Quantum coherence of mixed states under noisy channels in noninertial frames

TL;DR

This paper investigates how quantum coherence in tripartite mixed states behaves near a Schwarzschild black hole under various noisy channels, revealing unique coherence dynamics and relationships.

Contribution

It introduces analytic relationships for coherence concurrence in tripartite mixed states affected by noise in noninertial frames, expanding understanding of quantum coherence in curved spacetime.

Findings

Coherence concurrence degrades with increasing Hawking acceleration under phase damping and bit flip channels.

No sudden death of coherence occurs; inaccessible coherence increases monotonically.

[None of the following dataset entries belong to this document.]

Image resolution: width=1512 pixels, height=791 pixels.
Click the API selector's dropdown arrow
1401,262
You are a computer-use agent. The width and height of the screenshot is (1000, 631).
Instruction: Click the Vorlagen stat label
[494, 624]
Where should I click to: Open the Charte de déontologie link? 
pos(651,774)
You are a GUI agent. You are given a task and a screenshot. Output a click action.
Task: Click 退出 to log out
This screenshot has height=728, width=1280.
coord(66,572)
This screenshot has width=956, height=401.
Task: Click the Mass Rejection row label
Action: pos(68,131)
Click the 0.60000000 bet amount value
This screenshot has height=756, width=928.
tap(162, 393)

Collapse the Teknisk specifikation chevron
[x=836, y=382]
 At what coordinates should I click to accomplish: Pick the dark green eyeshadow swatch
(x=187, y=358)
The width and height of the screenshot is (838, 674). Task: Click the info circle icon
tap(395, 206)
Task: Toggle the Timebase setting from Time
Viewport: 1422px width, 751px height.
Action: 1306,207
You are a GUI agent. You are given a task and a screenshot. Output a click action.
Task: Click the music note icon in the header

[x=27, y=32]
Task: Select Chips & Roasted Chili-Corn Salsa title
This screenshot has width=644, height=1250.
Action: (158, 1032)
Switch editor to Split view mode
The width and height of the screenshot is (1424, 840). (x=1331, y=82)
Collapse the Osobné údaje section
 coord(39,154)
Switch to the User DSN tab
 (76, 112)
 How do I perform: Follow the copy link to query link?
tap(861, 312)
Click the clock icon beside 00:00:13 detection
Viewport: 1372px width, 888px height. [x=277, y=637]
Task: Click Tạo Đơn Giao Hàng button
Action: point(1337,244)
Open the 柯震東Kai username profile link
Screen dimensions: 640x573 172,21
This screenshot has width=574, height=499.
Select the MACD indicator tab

Coherence behavior varies with decay probability and channel type, showing non-monotonic trends.

Abstract

We focus our attention on tripartite mixed states as initial states, and apply coherence concurrence to investigate quantum coherence properties in the background of a Schwarzschild black hole under phase damping, phase flip and bit flip channels, respectively. Several analytic complementary relationships based on coherence concurrence for tripartite subsystems are proposed. In the case of the bit flip channel, the behavior of the coherence concurrence is similar to the one of the phase damping channel, the accessible coherence concurrence always degrades as the Hawking acceleration rising, but sudden death never occurs, while the inaccessible coherence increases from zero monotonically. Interestingly, the coherence concurrence is decreasing at first and then increasing as the decay probability rising under phase flip channel. Unlike the case of tripartite pure states, the coherence concurrence of mixed state with X shape is equal to $l_1$ -norm of coherence.